→ Things to do:
1 – Can you retype the part of the AI pilot roadmap passage that opens with the words containing "Scope: One team, one" and closes with "model drift indicators.", character for character?
2 – Will you extend the AI pilot roadmap passage by writing what comes after its final line?

→ Text section:
◇ ◇ ◇

Vendor lock‑in: Fine‑tuning via APIs can still create dependencies. Mitigation: insist on model provenance, exportable checkpoints and exit clauses in contracts.
Human trust: Agents that interrupt or act autonomously risk alienating customers or employees. Mitigation: design for graceful, reversible interventions and clear disclosure when AI intercedes.

Concrete pilot roadmap: 90 days to signal value

Objective: Validate a continuous multimodal use case (sales enablement or contact center assist) with measurable impact on handle time and customer satisfaction.
Scope: One team, one workflow, low regulatory exposure. Limit initial rollout to internal users or opt‑in customers.
Data & privacy checklist: Confirm consent, retention rules, encryption and data deletion processes. Ensure PII redaction paths exist.
Resources: Product manager, ML engineer, security lead, and an integration engineer. Budget for cloud/edge compute and modest third‑party licensing.
Metrics to track: Time saved per call, first‑contact resolution rate, CSAT lift, false‑positive intervention rate, and model drift indicators.
Estimated timeline & cost: 90 days; small pilot budgets typically start in the mid‑to‑high five‑figure range and scale with compute needs. Edge‑heavy scenarios will push costs higher.

◇ ◇ ◇

→ Data for analysis:

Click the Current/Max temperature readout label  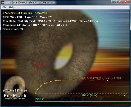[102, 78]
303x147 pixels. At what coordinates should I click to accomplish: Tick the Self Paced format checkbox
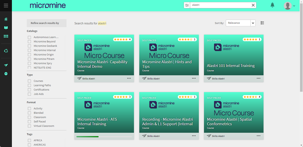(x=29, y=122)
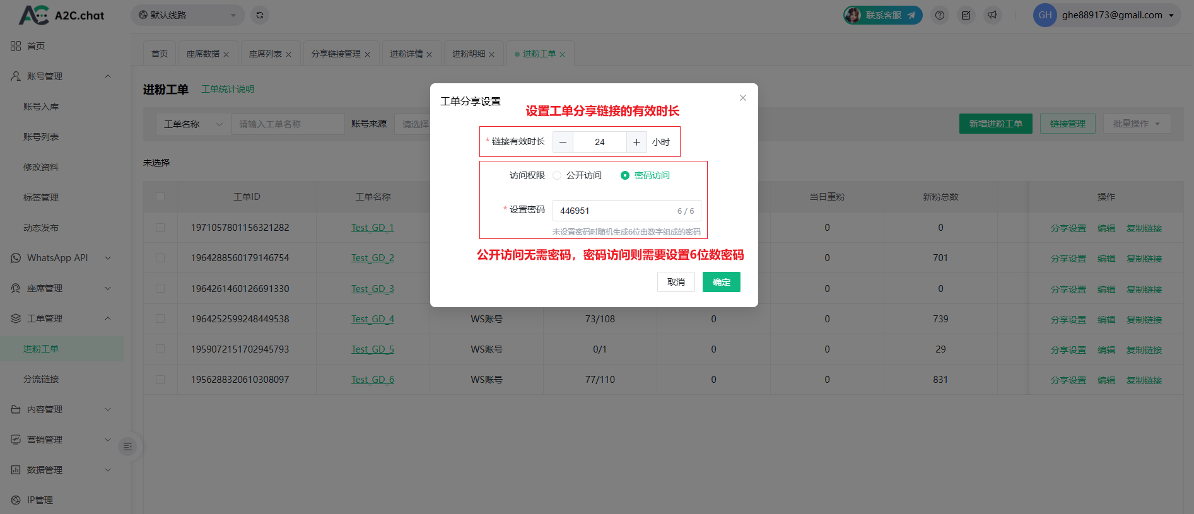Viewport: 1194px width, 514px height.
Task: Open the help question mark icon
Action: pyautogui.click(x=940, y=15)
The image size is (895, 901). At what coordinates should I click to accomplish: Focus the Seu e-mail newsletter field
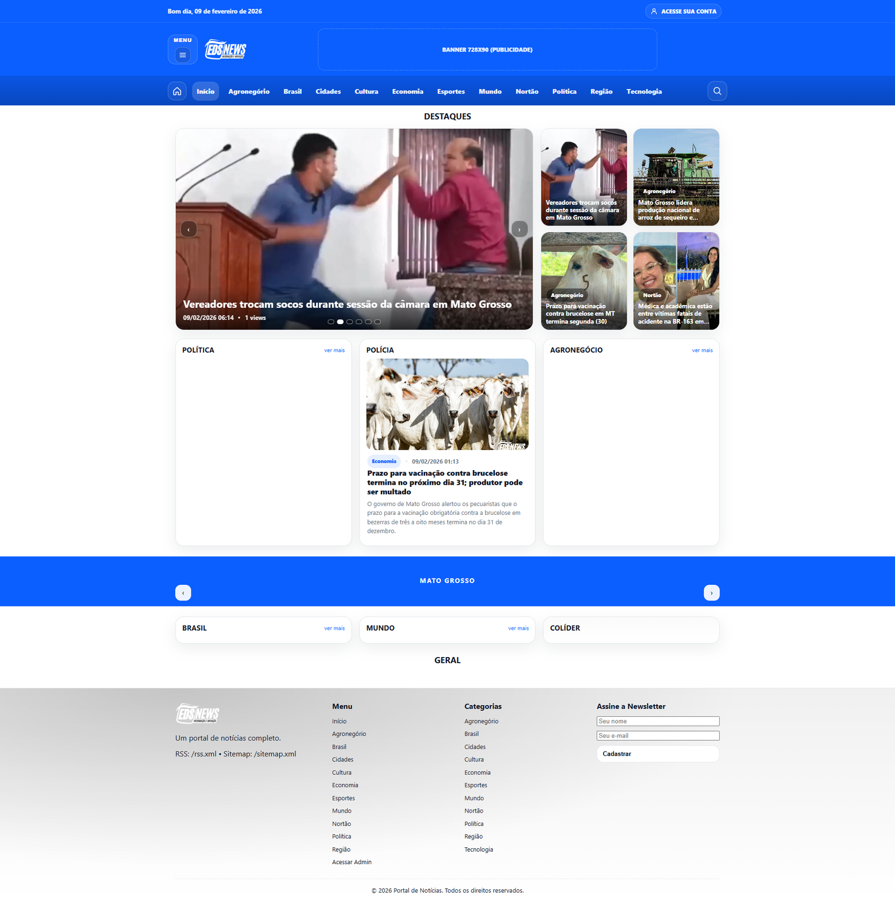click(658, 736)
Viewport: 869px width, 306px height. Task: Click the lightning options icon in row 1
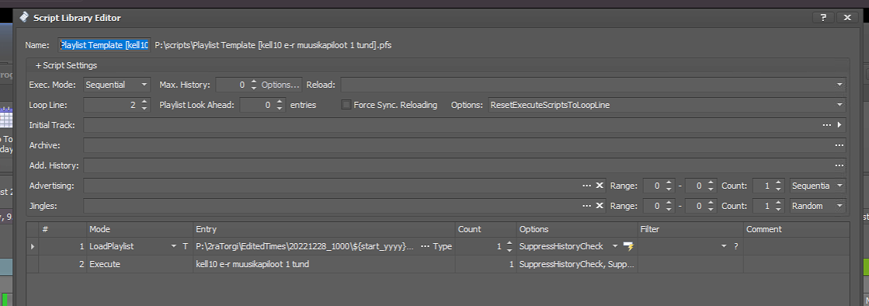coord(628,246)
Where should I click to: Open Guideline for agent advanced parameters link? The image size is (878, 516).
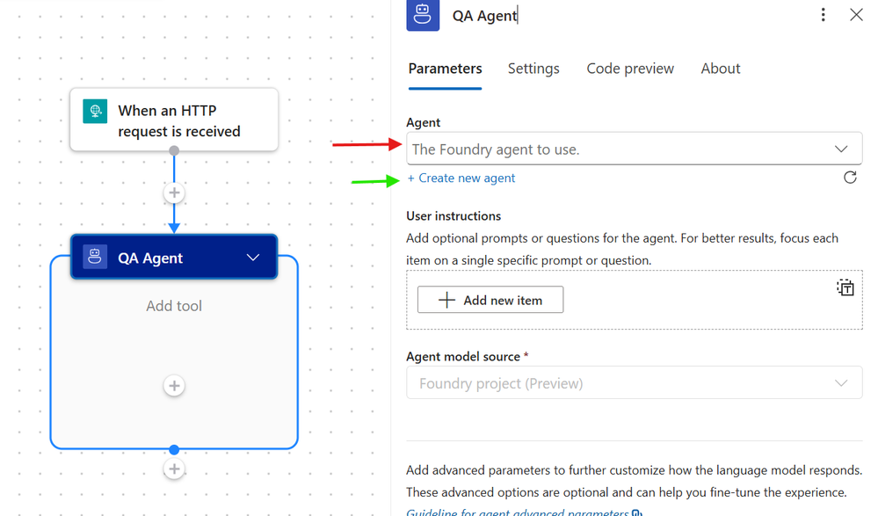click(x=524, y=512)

◇ ◇ ◇

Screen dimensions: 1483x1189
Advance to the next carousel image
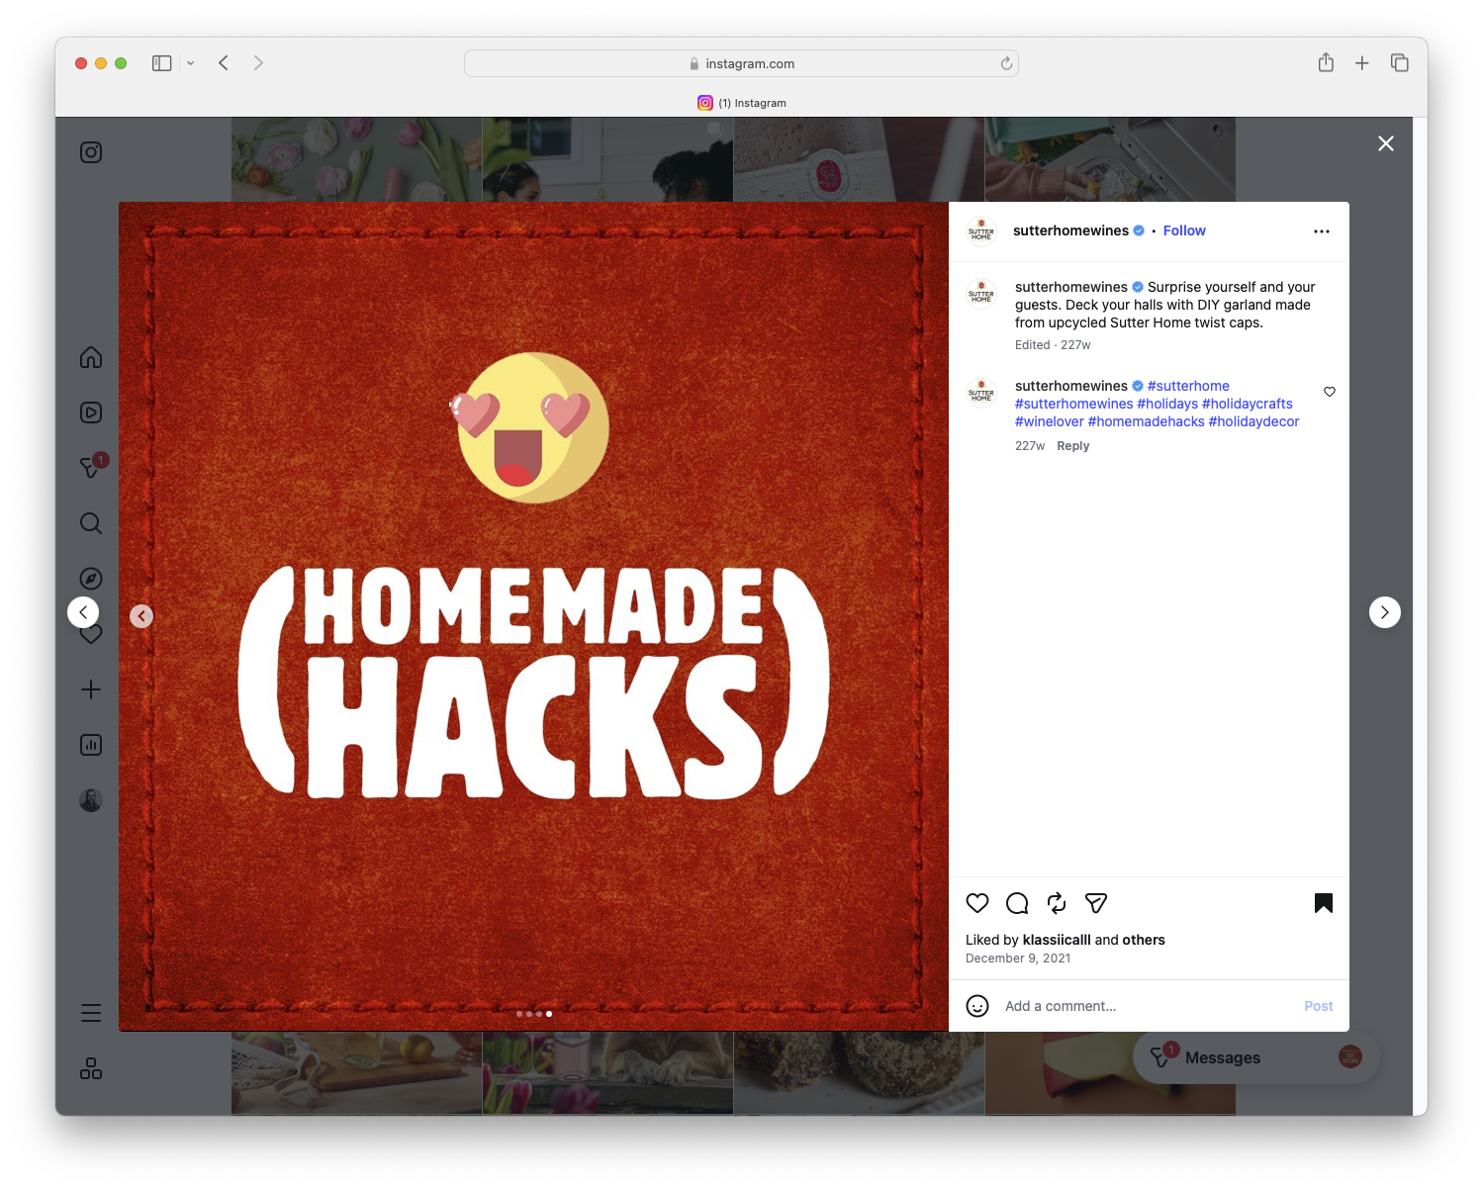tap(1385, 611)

◇ ◇ ◇

→ Outputs by task:
1 –
Scope: One team, one workflow, low regulatory exposure. Limit initial rollout to internal users or opt‑in customers.
Data & privacy checklist: Confirm consent, retention rules, encryption and data deletion processes. Ensure PII redaction paths exist.
Resources: Product manager, ML engineer, security lead, and an integration engineer. Budget for cloud/edge compute and modest third‑party licensing.
Metrics to track: Time saved per call, first‑contact resolution rate, CSAT lift, false‑positive intervention rate, and model drift indicators.

2 –
Practical checklist for executives

Pilot one continuous multimodal workflow with explicit success metrics.
Require exportable model checkpoints and interoperability terms in vendor contracts.
Ask the board for an AI governance playbook with delegated authorities and incident response plans.
Pair every autonomous intervention with a human‑in‑the‑loop rollback mechanism.
Monitor talent risk: maintain a retention strategy beyond compensation (career paths, mission clarity, governance alignment).

Questions your board should ask

Who has authority to push models into production, and what approvals are required?
Ensure explicit delegation and audit trails for model deployment decisions.
How will we detect and respond to harmful or biased outputs in real time?
Require red‑team schedules, monitoring dashboards and incident SLAs.
What contractual rights do we have if a vendor changes model behavior or pricing?
Negotiate exit clauses, checkpoint exports and audit rights.
How are data residency and consent handled for live audio/video processing?
Demand documented flows and compliance assessments.

“Neither utopia nor dystopia is inevitable; the current period determines the path and humans should not ‘take their hands off the wheel,’” Murati told Bloomberg.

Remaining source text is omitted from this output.